> **Problem description**
Exact repetition of every entry is required.

Supplied material Block Start

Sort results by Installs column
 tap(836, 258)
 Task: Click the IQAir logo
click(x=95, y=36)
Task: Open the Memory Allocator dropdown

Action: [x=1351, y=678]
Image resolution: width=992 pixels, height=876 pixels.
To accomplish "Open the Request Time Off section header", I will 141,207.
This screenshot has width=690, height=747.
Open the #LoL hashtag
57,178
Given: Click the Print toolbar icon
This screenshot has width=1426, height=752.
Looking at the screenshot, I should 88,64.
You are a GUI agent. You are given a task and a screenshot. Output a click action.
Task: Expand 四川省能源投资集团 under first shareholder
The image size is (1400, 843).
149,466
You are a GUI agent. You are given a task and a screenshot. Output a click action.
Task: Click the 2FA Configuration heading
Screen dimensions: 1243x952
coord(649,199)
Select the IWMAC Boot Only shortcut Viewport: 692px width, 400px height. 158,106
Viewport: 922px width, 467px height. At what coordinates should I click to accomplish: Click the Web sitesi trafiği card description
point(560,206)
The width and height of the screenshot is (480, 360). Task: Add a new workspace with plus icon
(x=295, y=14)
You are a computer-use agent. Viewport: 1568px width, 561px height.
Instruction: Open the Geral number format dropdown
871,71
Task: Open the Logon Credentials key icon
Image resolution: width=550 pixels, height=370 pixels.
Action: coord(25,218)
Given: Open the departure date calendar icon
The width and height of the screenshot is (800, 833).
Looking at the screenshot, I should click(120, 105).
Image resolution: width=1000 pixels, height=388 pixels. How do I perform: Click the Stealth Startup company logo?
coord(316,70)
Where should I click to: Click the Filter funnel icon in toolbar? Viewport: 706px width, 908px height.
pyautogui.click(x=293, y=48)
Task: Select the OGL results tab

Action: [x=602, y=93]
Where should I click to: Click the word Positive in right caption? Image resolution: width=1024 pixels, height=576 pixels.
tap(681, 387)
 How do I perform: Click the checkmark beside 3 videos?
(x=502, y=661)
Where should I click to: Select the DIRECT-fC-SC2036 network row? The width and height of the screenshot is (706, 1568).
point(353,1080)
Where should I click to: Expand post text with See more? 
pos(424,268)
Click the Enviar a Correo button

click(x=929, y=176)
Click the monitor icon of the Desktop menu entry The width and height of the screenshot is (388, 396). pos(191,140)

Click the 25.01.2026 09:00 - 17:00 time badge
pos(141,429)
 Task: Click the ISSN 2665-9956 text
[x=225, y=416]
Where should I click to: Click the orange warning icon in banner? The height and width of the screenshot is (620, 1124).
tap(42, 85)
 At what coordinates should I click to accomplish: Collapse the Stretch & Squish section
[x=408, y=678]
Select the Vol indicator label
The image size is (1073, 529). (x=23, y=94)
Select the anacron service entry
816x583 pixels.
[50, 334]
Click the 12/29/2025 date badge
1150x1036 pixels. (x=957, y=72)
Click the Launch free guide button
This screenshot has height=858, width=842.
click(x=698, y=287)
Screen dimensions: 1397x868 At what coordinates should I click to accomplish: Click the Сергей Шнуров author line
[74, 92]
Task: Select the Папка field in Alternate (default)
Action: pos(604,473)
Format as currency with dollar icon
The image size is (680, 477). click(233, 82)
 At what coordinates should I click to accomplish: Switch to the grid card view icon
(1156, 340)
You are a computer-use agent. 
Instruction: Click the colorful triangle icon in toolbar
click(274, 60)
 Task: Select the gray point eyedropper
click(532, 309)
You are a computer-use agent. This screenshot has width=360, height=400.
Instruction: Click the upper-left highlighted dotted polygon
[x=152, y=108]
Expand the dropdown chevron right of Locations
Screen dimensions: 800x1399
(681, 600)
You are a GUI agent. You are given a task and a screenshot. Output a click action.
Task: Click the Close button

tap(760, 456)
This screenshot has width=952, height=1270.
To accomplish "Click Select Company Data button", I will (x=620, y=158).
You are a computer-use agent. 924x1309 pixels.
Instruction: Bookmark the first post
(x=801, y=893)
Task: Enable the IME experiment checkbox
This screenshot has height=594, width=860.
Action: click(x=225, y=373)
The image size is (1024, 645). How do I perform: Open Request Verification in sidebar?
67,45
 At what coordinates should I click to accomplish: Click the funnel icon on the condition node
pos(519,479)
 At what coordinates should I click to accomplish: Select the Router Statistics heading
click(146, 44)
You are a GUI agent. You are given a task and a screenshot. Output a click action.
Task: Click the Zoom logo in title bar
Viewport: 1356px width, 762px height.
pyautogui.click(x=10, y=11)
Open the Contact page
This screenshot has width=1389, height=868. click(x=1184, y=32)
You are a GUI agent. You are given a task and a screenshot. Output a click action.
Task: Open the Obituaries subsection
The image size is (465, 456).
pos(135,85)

Supplied material Block End

> **Solved problem**
Sort results by Installs column
 tap(836, 258)
 Task: Click the IQAir logo
click(x=95, y=36)
Task: Open the Memory Allocator dropdown

Action: [x=1351, y=678]
Image resolution: width=992 pixels, height=876 pixels.
To accomplish "Open the Request Time Off section header", I will 141,207.
This screenshot has width=690, height=747.
Open the #LoL hashtag
57,178
Given: Click the Print toolbar icon
This screenshot has width=1426, height=752.
Looking at the screenshot, I should 88,64.
You are a GUI agent. You are given a task and a screenshot. Output a click action.
Task: Expand 四川省能源投资集团 under first shareholder
The image size is (1400, 843).
149,466
You are a GUI agent. You are given a task and a screenshot. Output a click action.
Task: Click the 2FA Configuration heading
Screen dimensions: 1243x952
coord(649,199)
Select the IWMAC Boot Only shortcut Viewport: 692px width, 400px height. 158,106
Viewport: 922px width, 467px height. At what coordinates should I click to accomplish: Click the Web sitesi trafiği card description
point(560,206)
The width and height of the screenshot is (480, 360). Task: Add a new workspace with plus icon
(x=295, y=14)
You are a computer-use agent. Viewport: 1568px width, 561px height.
Instruction: Open the Geral number format dropdown
871,71
Task: Open the Logon Credentials key icon
Image resolution: width=550 pixels, height=370 pixels.
Action: coord(25,218)
Given: Open the departure date calendar icon
The width and height of the screenshot is (800, 833).
Looking at the screenshot, I should click(120, 105).
Image resolution: width=1000 pixels, height=388 pixels. How do I perform: Click the Stealth Startup company logo?
coord(316,70)
Where should I click to: Click the Filter funnel icon in toolbar? Viewport: 706px width, 908px height.
pyautogui.click(x=293, y=48)
Task: Select the OGL results tab

Action: [x=602, y=93]
Where should I click to: Click the word Positive in right caption? Image resolution: width=1024 pixels, height=576 pixels.
tap(681, 387)
 How do I perform: Click the checkmark beside 3 videos?
(x=502, y=661)
Where should I click to: Select the DIRECT-fC-SC2036 network row? The width and height of the screenshot is (706, 1568).
point(353,1080)
Where should I click to: Expand post text with See more? 
pos(424,268)
Click the Enviar a Correo button

click(x=929, y=176)
Click the monitor icon of the Desktop menu entry The width and height of the screenshot is (388, 396). pos(191,140)

Click the 25.01.2026 09:00 - 17:00 time badge
pos(141,429)
 Task: Click the ISSN 2665-9956 text
[x=225, y=416]
Where should I click to: Click the orange warning icon in banner? The height and width of the screenshot is (620, 1124).
tap(42, 85)
 At what coordinates should I click to accomplish: Collapse the Stretch & Squish section
[x=408, y=678]
Select the Vol indicator label
The image size is (1073, 529). (x=23, y=94)
Select the anacron service entry
816x583 pixels.
[50, 334]
Click the 12/29/2025 date badge
1150x1036 pixels. (x=957, y=72)
Click the Launch free guide button
This screenshot has height=858, width=842.
click(x=698, y=287)
Screen dimensions: 1397x868 At what coordinates should I click to accomplish: Click the Сергей Шнуров author line
[74, 92]
Task: Select the Папка field in Alternate (default)
Action: pos(604,473)
Format as currency with dollar icon
The image size is (680, 477). click(233, 82)
 At what coordinates should I click to accomplish: Switch to the grid card view icon
(1156, 340)
You are a computer-use agent. 
Instruction: Click the colorful triangle icon in toolbar
click(274, 60)
 Task: Select the gray point eyedropper
click(532, 309)
You are a computer-use agent. This screenshot has width=360, height=400.
Instruction: Click the upper-left highlighted dotted polygon
[x=152, y=108]
Expand the dropdown chevron right of Locations
Screen dimensions: 800x1399
(681, 600)
You are a GUI agent. You are given a task and a screenshot. Output a click action.
Task: Click the Close button

tap(760, 456)
This screenshot has width=952, height=1270.
To accomplish "Click Select Company Data button", I will (x=620, y=158).
You are a computer-use agent. 924x1309 pixels.
Instruction: Bookmark the first post
(x=801, y=893)
Task: Enable the IME experiment checkbox
This screenshot has height=594, width=860.
Action: click(x=225, y=373)
The image size is (1024, 645). How do I perform: Open Request Verification in sidebar?
67,45
 At what coordinates should I click to accomplish: Click the funnel icon on the condition node
pos(519,479)
 At what coordinates should I click to accomplish: Select the Router Statistics heading
click(146, 44)
You are a GUI agent. You are given a task and a screenshot. Output a click action.
Task: Click the Zoom logo in title bar
Viewport: 1356px width, 762px height.
pyautogui.click(x=10, y=11)
Open the Contact page
This screenshot has width=1389, height=868. click(x=1184, y=32)
You are a GUI agent. You are given a task and a screenshot. Output a click action.
Task: Open the Obituaries subsection
The image size is (465, 456).
pos(135,85)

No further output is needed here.